Oh, the Living

Poem?

March 23, 2015

Oh, the living
Down there, so peaceful in their splendid colours and fiery wills, they run.
A will so neat, an instinct to survive so great it has lasted centuries, millennia.
And they conquer and spread and sow and reap all they claim as their own.
Oh, what a life it is they live, sprawling around in hundreds of alcoves, settlements,
valleys, forests, all to their pleasing.
All bending nature as they see fit, all demanding the world to bow and give.
The joy it is to see them all unfold from specks so tiny they can't even notice it themselves, into people and beings and voices that resonate and shatter throughout
the valleys and forests
letting them all be heard true. Letting them all be seen from here above.
And they all sound and laugh and cry.
And they all feed on terror, despair, demise.
And they all will end up in the same places that they all bend and break.
The valleys and forests.
And they will end there, in fickle, little shadows that once rang upon the world in a thousand colours, now only serving as a memory for the remains.
Their glorious, little minds wilt and spring anew, all as they barely remember what they cast aside in their incessant creation of temples.
They fleet on, fire in their hearts, thunder beneath their feet,
stepping ever closer to the day they one day too will be taken away and fed to the
valleys and forests.
Oh, what joy it is to watch them try and try, watch them bend and break, watch them rise and roar,
until their flame withers and their voices dim into the shadows above.




Thoughts:

I wonder if anyone can actually guess what this was intended to be (from my point of view).
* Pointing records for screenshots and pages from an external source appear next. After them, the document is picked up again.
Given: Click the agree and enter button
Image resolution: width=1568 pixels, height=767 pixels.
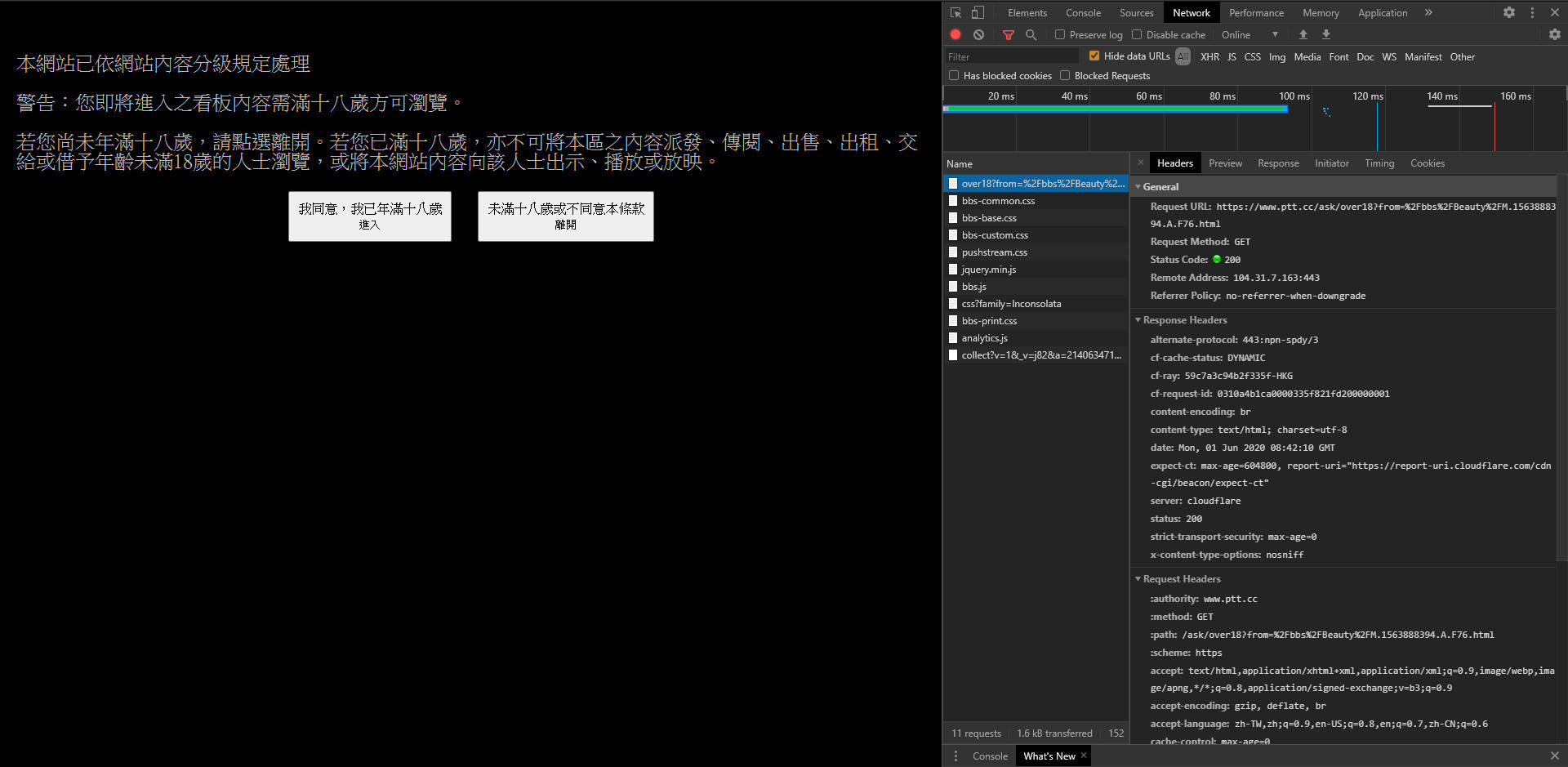Looking at the screenshot, I should pyautogui.click(x=370, y=216).
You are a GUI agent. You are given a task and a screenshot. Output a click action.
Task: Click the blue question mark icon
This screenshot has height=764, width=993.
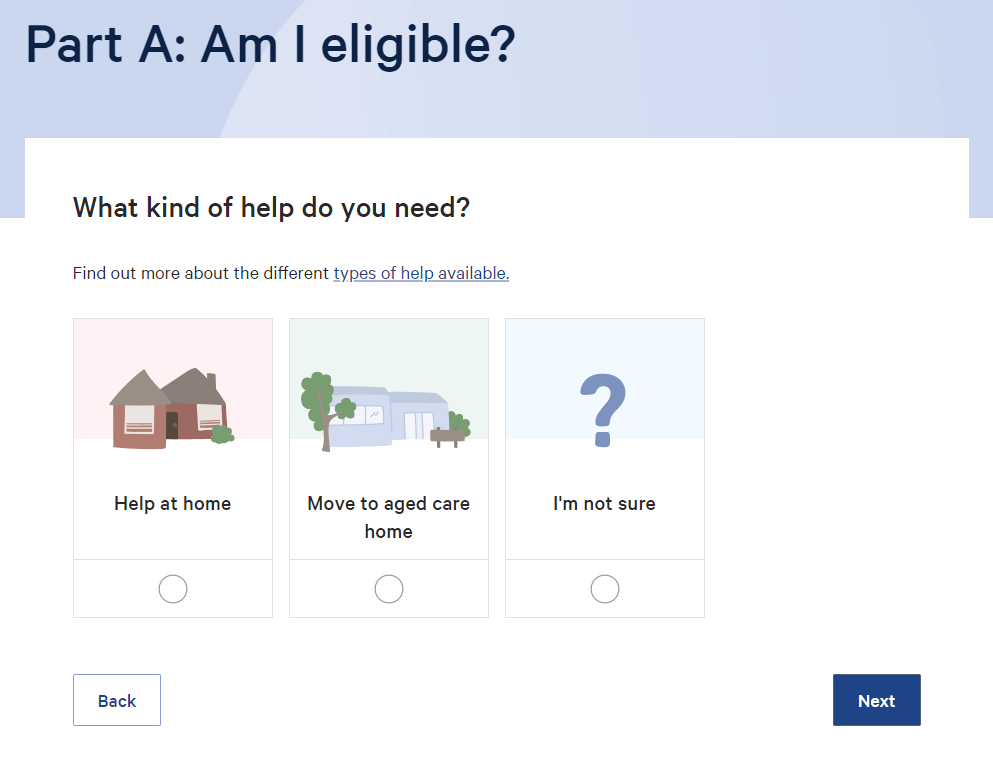tap(603, 411)
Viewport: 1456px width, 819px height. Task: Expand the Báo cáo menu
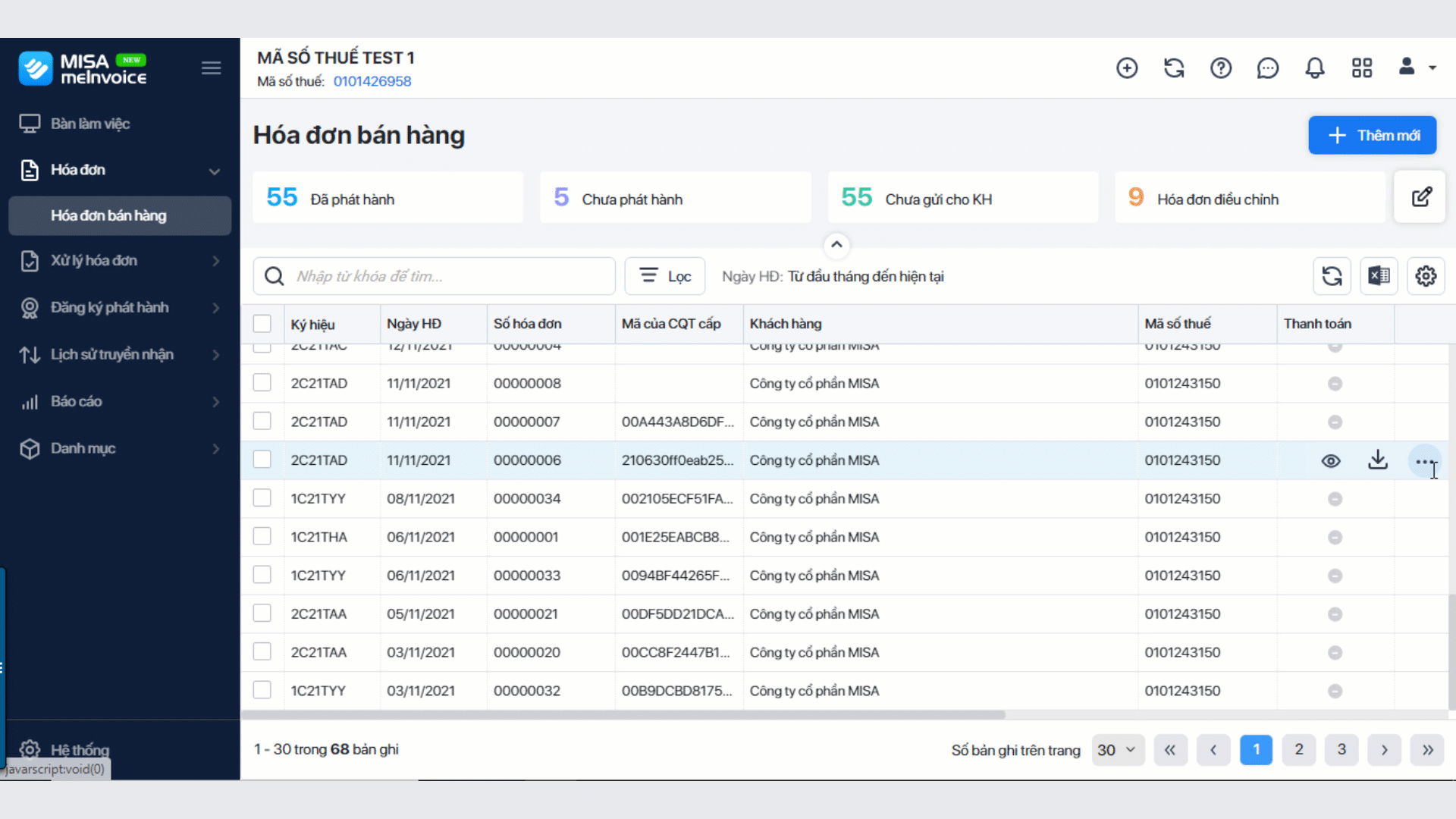(x=120, y=402)
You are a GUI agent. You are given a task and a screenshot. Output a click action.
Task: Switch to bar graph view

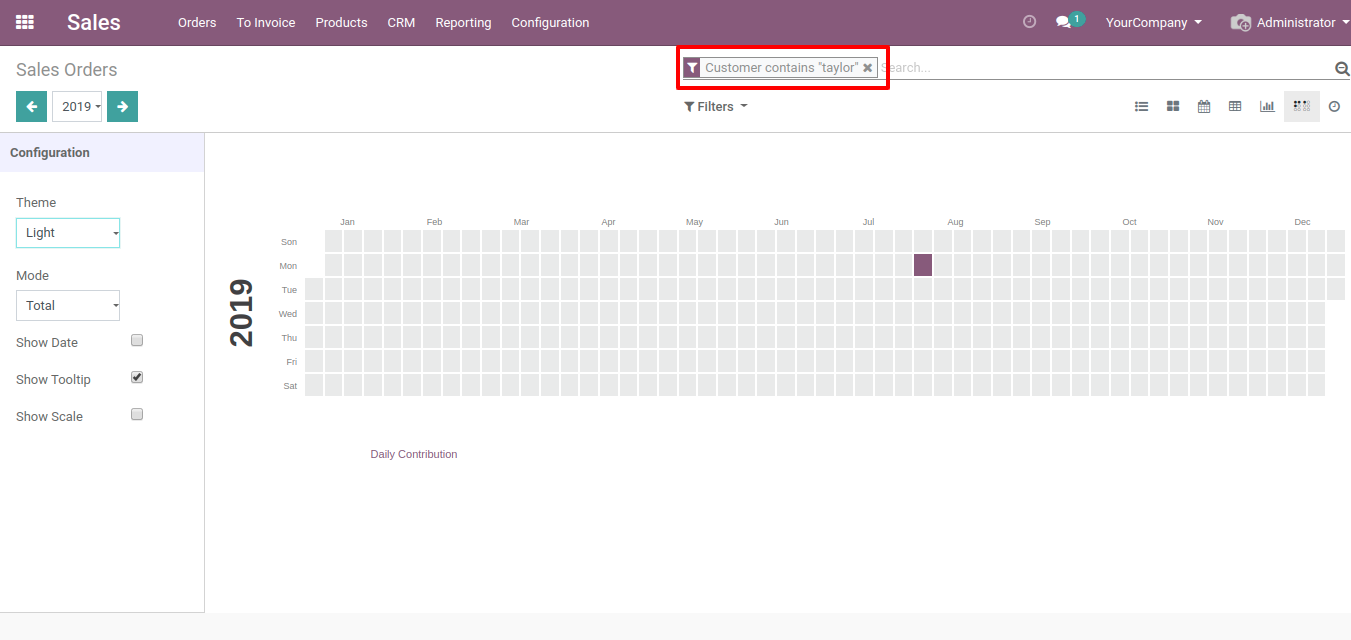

It might mean something entirely else to you, but that's just creation, I guess.
I do like it. Probably the most "poem-like" I'm going to get for now, but I felt it fit the tone of it. It might be seen as kind of a grim piece but I don't think it necessarily is. It's about death, sure, but by extension (and literally) it's also about life---I'll stop there. I don't want to explain it. That would sort of miss the point.